Posted in Employment
Fired employee

The right for employees not to be unfairly dismissed was first introduced by a Labour government in the early 1970s. The qualifying period has varied over time, from two years to six months, then to one year, and back to two years in 2012. The rationale for the two-year period included giving employers confidence to recruit and reducing tribunal claims. So, what is changing?

The government must be thinking that the current law is broken as they are proposing to fix it with the Employment Rights Bill 2024, by introducing several significant changes. Notably, the removal of the current two-year qualifying period to bring a claim for unfair dismissal, which would give an additional 9 million employees the right not to be unfairly dismissed. This was a very prominent manifesto commitment supported by their view that “the current system is arbitrary and leaves workers waiting years for basic rights”. Has the government properly thought through the consequences? Not yet.

Proposed changes to unfair dismissal

Qualifying period:  The Bill proposes removing the two-year qualifying period, making unfair dismissal protections available from the first day of work.

Exceptions: There are exceptions for employees who have not yet started work and for dismissals during the initial period of employment (also described as a statutory probationary period).

Initial Period of Employment: This concept is new.  During the initial period different rules regarding unfair dismissal may apply.  The intention is to allow employers to assess an employee’s suitability for the role where dismissals can be progressed with a lighter-touch process.  We will have to wait for regulations to find out how long the initial period will be, but the government has expressed a preference for 9 months.  It will also cover employees who are notified of dismissal during the initial period even if their last day of work is up to three months later.

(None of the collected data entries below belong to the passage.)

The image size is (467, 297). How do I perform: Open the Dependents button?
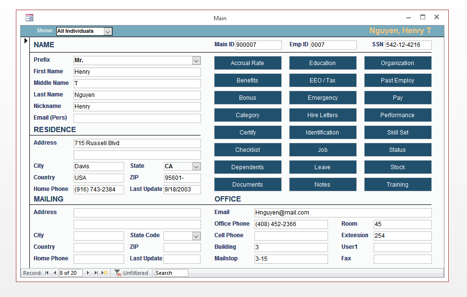[248, 167]
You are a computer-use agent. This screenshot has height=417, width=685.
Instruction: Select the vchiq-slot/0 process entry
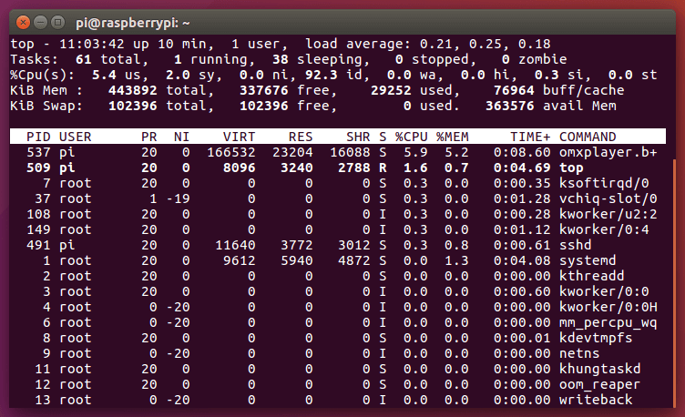point(607,198)
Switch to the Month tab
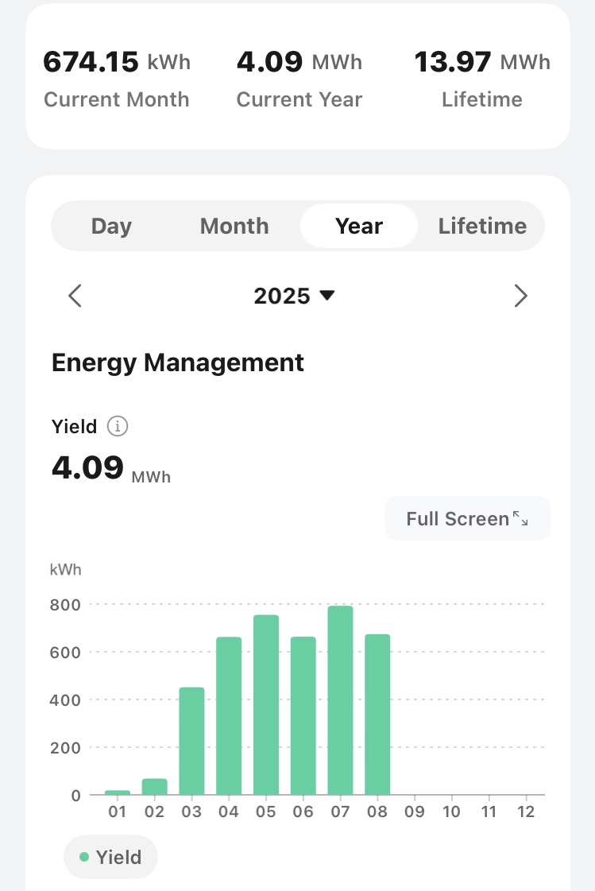595x891 pixels. coord(234,227)
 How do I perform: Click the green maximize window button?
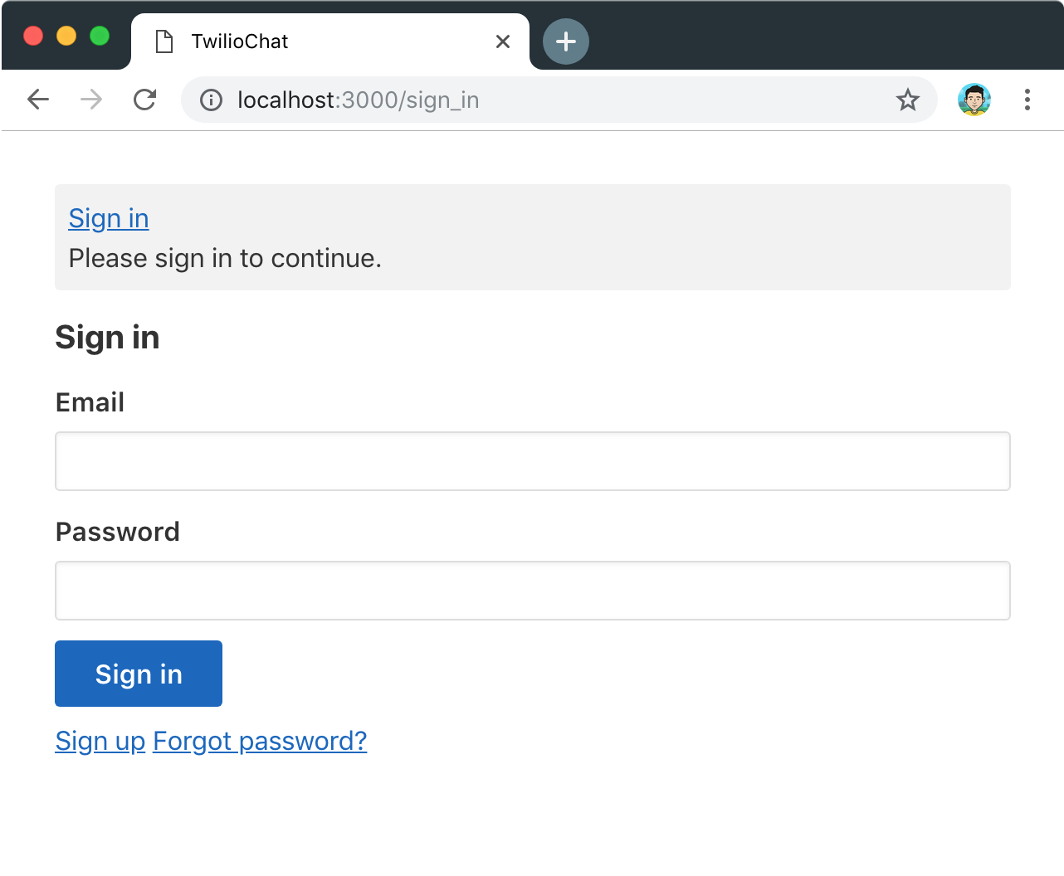coord(100,36)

Redundancy: We know that any altered test for unfair dismissal during the initial period will only apply to dismissal for conduct, capability, statutory restriction or some other substantial reason.  It excludes redundancy dismissals.  That means employers will be at risk of unfair dismissal claims from day one if they dismiss for redundancy and do not follow a fair process.  Statutory redundancy pay will still have a two-year qualifying period.

The Bill is still in a consultation phase.

Do not worry if you feel the proposed changes are a little light on detail at the moment. The government have said that substantial consultation will be undertaken. In their Next Steps policy paper, they say consultation will relate to:

• the length of the initial statutory probationary period;
• what a compensation regime for successful claims during probation will be, and whether tribunals will be prevented from awarding full unfair dismissal compensatory damages;
• how to “ensure the probation period has meaningful safeguards to provide stability and security for business and workers”;
• how any lighter-touch dismissal process will interact with the ACAS Code of Practice on Disciplinary and Grievance procedures; and
• ways to signpost and “support employees to ensure they have proper recourse if they are unfairly dismissed but also make clear where bringing claims might be unsuccessful”.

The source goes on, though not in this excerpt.